To read these twenty-five hundred or more inscriptions from all parts of the Empire brings us close to the heart of the common people. We see their little ambitions, their jealousies, their fears, their gratitude for kindness, their own kindliness, and their loyalty to their fellows. All of them are anxious to be remembered after death, and provide, when they can do so, for the celebration of their birthdays by members of the association. A guild inscription in Latium, for instance, reads:[114] “Jan. 6, birthday of Publius Claudius Veratius Abascantianus, [who has contributed] 6,000 sesterces, [paying an annual interest of] 180 denarii.” “Jan. 25, birthday of Gargilius Felix, [who has contributed] 2,000 sesterces, [paying an annual interest of] 60 denarii,” and so on through the twelve months of the year.

It is not entirely clear why the guilds never tried to bring pressure to bear on their employers to raise wages, or to improve their position by means of the strike, or by other methods with which we are familiar to-day. Perhaps the difference between the ancient and modern methods of manufacture helps us to understand this fact.
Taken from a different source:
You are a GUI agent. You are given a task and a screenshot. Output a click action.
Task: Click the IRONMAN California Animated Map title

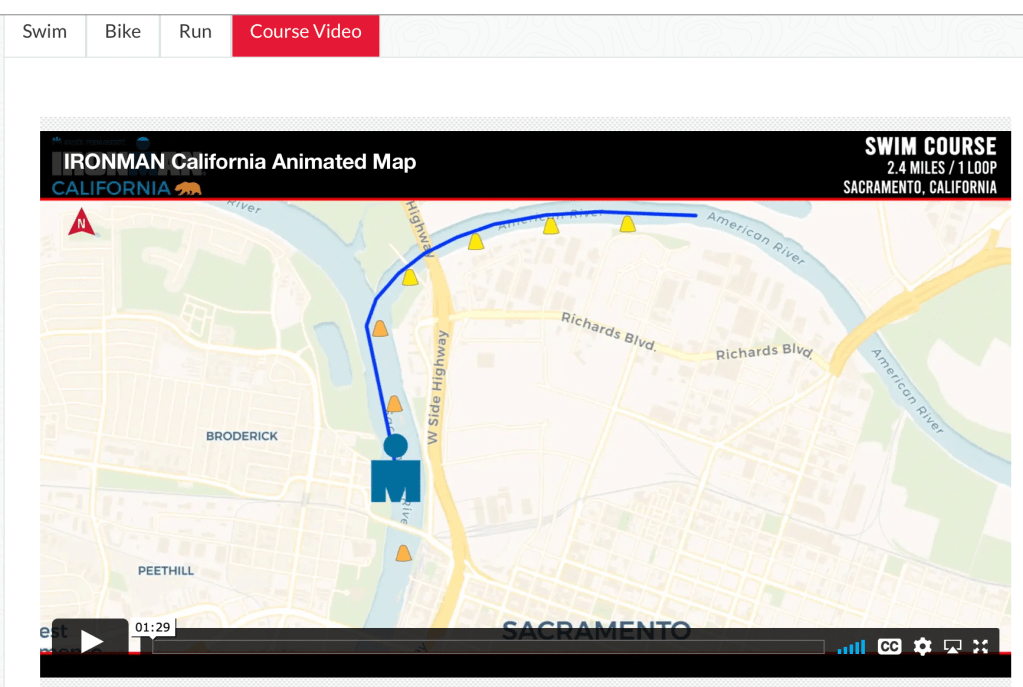tap(240, 162)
In modern times most articles can be made much more cheaply by machinery than by hand, and the use of water-power, of steam, and of electricity, and the invention of elaborate machines, has led us to bring together a great many workmen under one roof or in one factory. The men who are thus employed in a single establishment work under common conditions, suffer the same disadvantages, and are brought into such close relations with one another that common action to improve their lot is natural. In ancient times, as may be seen in the chapter on Diocletian’s edict, machinery was almost unknown, and artisans worked singly in their own homes or in the houses of their employers, so that joint action to improve their condition would hardly be expected.

Another factor which should probably be taken into account is the influence of slavery. This institution did not play the important role under the Empire in depressing the free laborer which it is often supposed to have played, because it was steadily dying out; but an employer could always have recourse to slave labor to a limited extent, and the struggling freedmen who had just come up from slavery were not likely to urge very strongly their claims for consideration.

In this connection it is interesting to recall the fact that before slavery got a foothold in Rome, the masses in their struggle with the classes used what we think of to-day as the most modern weapon employed in industrial warfare. We can all remember the intense interest with which we watched the novel experience which St. Petersburg underwent some six years ago, when the general strike was instituted. And yet, if we accept tradition, that method of bringing the government and society to terms was used twice by the Roman proletariat over two thousand years ago. The plebeians, so the story goes, unable to get their economic and political rights, stopped work and withdrew from the city to the Sacred Mount. Their abstention from labor did not mean the going out of street lamps, the suspension of street-car traffic, and the closing of factories and shops, but, besides the loss of fighting men, it meant that no more shoes could be had, no more carpentry work done, and no more wine-jars made until concessions should be granted. But, having slaves to compete with it, and with conditions which made organization difficult, free labor could not hope to rise, and the unions could take no serious step toward the improvement of the condition of their members. The feeling of security on this score which society had, warranted the government in allowing even its own employees to organize, and we find unions of government clerks, messengers, and others. The Roman government was, therefore, never called upon to solve the grave political and economic questions which France and Italy have had to face in late years in the threatened strikes of the state railway and postal employees.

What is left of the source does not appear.